To start I tried using 2 clusters, which produced the following distribution:
Pretty interesting that there’s a natural grouping going on. Here’s the themes and sample posts:
Blue Posts
The theme of these posts is the author’s personal and professional experiences with technology, education, open-source contributions, ethical considerations, and the impact of travel and diversity on personal growth and the tech industry.
Orange Posts
The theme of these posts revolves around the reflections, experiences, and insights of a software developer navigating the challenges and nuances of the tech industry.
Of course I had to try with a variety of different numbers of clusters, so I reran with 3, 5, and 8 clusters as well (anyone see a pattern there?)

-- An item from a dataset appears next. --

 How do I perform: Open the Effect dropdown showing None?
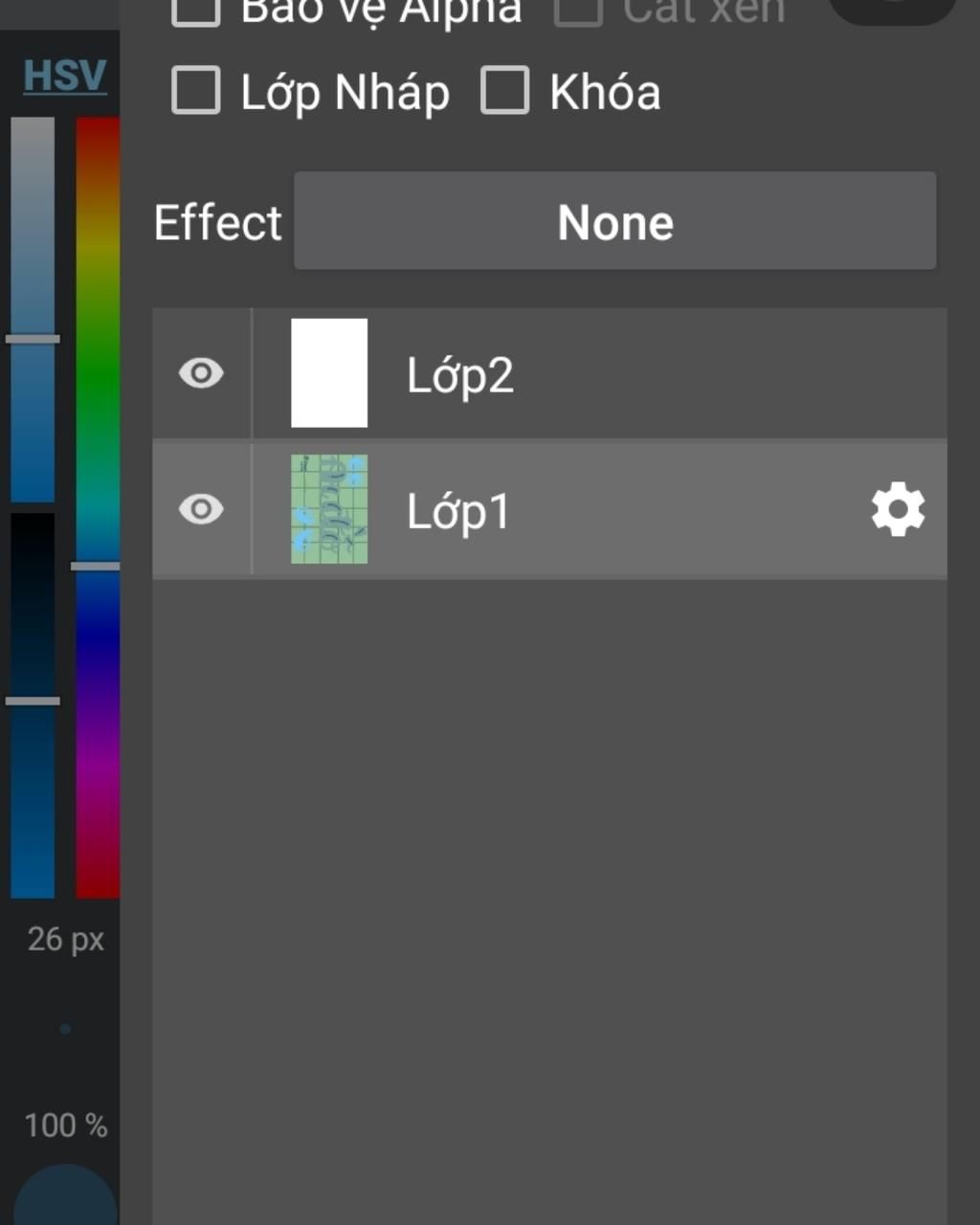pyautogui.click(x=614, y=221)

Of those graphs, to my eye the 5 cluster one seemed the best balance between having enough distinct themes without starting to look too arbitrary. Here’s the summarizations for it:
Blue Posts
The theme of these posts is the author’s personal and professional experiences, challenges, and insights related to technology, software development, and working within the tech industry.
Orange Posts
The theme of these posts revolves around the challenges, insights, and anecdotes from the world of software development and engineering management.
Green Posts
The theme of these posts is the multifaceted nature of software development, encompassing the importance of maintaining code quality, the broad skill set required for effective development, and the challenges and responsibilities that come with the profession.
Red Posts
The theme of these posts is the reflection on and sharing of personal experiences, insights, and best practices related to software development, including contributing to communities, understanding abstractions, effective communication, and professional growth within the tech industry.
Purple Posts
The theme of these posts is the author’s personal reflections on their experiences, interests, and philosophies related to their career, hobbies, and life choices.
What’s next? I’d like a quantitative way to evaluate the quality of the theme clustering and summaries produced. There’s a lot of non-determinism in the functions used here, and with some twiddling I bet I can produce improved results. I’ve got some ideas, but will save them for a future post.